Neonatal Fc Receptor Inhibitor Therapeutics in Neuromuscular Disease.
Journal of clinical neuromuscular disease
The Neonatal Fc Receptor (FcRn) is integral to a wide variety of processes including IgG recycling, serum albumin turnover, and bacterial opsonization. Thus, targeting FcRn will increase antibody degradation including pathogenic IgGs. FcRn inhibition provides a novel therapeutic mechanism by which autoantibody titers are reduced resulting in clinical improvement and disease abatement. The FcRn targeting mechanism is similar to that of intravenous immunoglobulin (IVIg) in which saturated FcRn facilitates accelerated pathogenic IgG degradation. Recently, the FcRn inhibitor efgartigimod was approved for the treatment of myasthenia gravis. Subsequently, clinical trials of this agent have been conducted for numerous inflammatory conditions involving pathogenic autoantibodies.

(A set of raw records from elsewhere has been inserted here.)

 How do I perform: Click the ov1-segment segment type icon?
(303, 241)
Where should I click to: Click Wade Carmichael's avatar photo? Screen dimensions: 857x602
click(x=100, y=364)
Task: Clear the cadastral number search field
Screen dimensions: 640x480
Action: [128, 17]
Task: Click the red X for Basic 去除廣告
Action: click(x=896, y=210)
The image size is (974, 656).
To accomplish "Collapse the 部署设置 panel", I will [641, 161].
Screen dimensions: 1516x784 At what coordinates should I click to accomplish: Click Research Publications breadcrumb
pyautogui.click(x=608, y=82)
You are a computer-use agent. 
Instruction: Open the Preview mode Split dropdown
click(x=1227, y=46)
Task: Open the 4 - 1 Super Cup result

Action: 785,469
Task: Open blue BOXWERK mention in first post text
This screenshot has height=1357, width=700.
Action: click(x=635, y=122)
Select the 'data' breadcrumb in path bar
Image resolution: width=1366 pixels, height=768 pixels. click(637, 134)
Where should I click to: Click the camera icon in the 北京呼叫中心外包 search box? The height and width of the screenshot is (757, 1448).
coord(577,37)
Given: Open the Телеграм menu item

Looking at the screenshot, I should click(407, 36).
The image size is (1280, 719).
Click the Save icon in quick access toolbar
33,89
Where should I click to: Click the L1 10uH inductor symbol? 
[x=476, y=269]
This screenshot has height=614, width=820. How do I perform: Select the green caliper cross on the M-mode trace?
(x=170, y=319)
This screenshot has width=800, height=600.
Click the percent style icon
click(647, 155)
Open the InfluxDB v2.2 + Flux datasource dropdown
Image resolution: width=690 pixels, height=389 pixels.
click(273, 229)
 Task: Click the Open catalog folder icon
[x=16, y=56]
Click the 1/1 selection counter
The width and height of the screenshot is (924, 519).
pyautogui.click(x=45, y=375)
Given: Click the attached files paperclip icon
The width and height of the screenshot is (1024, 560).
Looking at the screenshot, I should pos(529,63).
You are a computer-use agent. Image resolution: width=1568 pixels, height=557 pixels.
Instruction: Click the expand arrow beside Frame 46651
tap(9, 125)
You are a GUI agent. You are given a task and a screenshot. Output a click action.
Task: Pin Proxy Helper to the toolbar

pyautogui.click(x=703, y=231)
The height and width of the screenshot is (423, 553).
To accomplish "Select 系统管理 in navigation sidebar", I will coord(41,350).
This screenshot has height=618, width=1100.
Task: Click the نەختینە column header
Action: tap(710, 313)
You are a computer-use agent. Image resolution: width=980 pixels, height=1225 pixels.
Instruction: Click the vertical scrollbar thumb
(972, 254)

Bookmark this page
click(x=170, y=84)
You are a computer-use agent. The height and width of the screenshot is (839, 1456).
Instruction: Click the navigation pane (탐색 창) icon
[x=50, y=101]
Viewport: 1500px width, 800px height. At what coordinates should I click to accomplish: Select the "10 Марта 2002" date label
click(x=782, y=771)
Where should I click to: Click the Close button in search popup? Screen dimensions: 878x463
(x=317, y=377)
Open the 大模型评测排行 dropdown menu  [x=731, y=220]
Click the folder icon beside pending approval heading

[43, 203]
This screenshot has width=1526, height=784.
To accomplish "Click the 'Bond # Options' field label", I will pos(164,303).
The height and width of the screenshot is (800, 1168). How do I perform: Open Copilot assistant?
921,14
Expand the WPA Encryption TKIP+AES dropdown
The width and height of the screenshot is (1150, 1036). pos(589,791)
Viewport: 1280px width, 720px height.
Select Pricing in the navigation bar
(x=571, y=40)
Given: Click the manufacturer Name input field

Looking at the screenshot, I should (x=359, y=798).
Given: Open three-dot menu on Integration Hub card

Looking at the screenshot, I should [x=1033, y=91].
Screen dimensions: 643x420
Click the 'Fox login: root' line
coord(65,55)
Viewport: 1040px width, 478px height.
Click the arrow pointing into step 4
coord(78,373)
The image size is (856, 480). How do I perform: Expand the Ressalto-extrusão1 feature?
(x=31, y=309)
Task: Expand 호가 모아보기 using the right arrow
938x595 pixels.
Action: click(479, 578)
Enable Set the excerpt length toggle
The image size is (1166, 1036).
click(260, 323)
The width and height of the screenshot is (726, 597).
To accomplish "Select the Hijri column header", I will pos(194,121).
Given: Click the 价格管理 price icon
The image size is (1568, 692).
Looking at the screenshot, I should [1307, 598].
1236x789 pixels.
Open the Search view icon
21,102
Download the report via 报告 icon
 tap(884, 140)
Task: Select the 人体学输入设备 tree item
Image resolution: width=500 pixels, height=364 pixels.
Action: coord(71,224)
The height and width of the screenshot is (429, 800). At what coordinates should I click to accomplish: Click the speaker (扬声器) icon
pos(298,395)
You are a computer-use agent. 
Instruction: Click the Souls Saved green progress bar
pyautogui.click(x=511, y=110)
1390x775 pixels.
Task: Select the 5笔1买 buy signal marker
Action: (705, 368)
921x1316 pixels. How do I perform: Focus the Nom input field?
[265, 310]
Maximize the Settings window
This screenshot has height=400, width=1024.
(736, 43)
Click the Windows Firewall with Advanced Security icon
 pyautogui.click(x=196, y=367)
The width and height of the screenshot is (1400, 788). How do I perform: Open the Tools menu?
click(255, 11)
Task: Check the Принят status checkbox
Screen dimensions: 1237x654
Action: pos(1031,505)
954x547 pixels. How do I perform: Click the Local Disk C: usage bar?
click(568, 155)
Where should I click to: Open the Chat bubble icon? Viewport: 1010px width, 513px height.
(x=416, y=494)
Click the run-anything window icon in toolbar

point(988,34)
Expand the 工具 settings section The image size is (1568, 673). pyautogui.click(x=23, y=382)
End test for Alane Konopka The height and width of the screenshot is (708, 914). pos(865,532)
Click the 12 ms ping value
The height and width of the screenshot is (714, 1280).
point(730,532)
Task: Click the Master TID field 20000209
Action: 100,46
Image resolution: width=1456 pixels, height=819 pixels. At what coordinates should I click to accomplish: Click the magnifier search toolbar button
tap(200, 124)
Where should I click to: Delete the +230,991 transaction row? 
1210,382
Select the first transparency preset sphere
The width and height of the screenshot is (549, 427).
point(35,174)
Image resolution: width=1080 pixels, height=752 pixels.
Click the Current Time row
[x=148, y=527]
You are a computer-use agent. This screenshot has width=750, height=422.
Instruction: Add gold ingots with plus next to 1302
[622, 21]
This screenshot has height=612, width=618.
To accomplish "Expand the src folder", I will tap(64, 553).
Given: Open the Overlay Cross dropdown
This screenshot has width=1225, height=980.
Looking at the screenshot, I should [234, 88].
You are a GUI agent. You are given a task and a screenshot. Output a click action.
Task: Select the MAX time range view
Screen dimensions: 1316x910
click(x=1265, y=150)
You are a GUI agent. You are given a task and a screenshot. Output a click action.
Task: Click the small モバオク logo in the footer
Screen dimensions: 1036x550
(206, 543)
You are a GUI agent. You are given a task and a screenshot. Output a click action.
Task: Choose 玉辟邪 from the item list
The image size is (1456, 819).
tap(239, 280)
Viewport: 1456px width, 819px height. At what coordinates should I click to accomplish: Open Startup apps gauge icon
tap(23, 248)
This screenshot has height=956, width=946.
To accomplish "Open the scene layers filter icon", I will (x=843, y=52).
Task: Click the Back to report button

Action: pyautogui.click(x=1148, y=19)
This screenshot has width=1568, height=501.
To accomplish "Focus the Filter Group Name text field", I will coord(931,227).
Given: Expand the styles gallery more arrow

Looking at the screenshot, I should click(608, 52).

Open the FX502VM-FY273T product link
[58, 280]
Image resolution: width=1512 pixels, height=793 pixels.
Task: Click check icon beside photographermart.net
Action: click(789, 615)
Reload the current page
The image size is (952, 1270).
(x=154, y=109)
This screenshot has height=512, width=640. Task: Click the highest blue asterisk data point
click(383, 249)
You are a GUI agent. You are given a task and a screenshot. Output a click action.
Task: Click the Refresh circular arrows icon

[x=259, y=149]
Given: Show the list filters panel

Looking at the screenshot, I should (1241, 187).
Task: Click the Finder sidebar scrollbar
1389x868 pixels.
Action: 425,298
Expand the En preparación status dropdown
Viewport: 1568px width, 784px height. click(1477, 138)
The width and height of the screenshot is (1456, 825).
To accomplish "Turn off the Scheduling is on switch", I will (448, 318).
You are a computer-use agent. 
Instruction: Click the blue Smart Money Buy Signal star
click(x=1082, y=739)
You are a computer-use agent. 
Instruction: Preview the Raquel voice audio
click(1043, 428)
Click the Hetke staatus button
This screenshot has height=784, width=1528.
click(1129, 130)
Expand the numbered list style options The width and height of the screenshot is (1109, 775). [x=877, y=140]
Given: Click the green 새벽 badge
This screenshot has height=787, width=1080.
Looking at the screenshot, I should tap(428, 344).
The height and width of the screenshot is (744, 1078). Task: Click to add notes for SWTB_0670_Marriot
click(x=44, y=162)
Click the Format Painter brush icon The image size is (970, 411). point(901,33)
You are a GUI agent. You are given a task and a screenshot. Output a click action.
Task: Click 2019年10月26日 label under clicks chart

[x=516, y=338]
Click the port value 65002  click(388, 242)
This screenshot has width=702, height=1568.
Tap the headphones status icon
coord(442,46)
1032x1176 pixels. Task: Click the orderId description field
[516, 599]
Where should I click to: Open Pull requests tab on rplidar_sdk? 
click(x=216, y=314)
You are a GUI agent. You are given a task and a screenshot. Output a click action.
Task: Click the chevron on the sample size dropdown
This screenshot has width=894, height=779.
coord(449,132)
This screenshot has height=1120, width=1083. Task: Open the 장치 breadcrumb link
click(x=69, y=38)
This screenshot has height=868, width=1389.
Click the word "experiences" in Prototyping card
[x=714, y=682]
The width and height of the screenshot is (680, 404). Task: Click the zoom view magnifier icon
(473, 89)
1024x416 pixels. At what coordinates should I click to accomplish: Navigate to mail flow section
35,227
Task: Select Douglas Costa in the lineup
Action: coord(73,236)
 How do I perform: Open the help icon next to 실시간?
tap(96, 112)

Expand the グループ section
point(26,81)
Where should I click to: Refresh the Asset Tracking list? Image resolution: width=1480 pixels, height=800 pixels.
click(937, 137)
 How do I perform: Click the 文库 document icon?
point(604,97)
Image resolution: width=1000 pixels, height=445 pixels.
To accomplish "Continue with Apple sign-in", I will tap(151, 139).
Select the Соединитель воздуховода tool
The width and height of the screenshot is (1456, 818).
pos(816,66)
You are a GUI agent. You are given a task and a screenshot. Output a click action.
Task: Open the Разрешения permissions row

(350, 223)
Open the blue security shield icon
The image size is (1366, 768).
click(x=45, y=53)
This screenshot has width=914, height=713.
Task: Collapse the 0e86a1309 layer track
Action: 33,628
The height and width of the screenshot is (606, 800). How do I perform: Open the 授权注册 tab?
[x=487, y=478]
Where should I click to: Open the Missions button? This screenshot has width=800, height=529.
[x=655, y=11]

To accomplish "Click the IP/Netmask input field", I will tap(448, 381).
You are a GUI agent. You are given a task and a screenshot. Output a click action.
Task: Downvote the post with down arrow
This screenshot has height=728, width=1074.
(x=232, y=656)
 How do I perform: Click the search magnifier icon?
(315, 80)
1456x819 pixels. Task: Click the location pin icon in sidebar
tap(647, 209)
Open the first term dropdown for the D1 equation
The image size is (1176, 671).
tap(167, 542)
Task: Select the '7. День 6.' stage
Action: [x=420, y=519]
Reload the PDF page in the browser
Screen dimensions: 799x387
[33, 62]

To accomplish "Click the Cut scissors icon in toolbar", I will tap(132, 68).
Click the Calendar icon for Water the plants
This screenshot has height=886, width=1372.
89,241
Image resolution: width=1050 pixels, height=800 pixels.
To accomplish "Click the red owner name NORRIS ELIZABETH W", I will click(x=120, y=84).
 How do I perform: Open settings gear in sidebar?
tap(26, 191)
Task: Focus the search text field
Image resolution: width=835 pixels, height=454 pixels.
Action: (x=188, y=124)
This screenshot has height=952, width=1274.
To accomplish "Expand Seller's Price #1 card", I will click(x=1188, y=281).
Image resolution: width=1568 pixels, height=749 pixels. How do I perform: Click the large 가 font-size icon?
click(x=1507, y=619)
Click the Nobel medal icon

These disorders include the Guillain-Barre syndrome, chronic inflammatory demyelinating polyneuropathy, and inflammatory myositis. Other disorders traditionally treated with IVIg may also benefit from FcRn inhibition in certain contexts. This manuscript discusses the mechanism of FcRn inhibition, preclinical data, and the results of clinical trials of this agent for a wide range of neuromuscular diseases.
Jaffry M, Menkes DL, Shaikh A, Mandava K, Kothari O, Jaffry K, et al. Neonatal Fc receptor inhibitor therapeutics in neuromuscular disease. J Clin Neuromuscul Dis. 2023 Jun 1;24(4):188-198. doi: 10.1097/CND.0000000000000451. PMID: 37219862.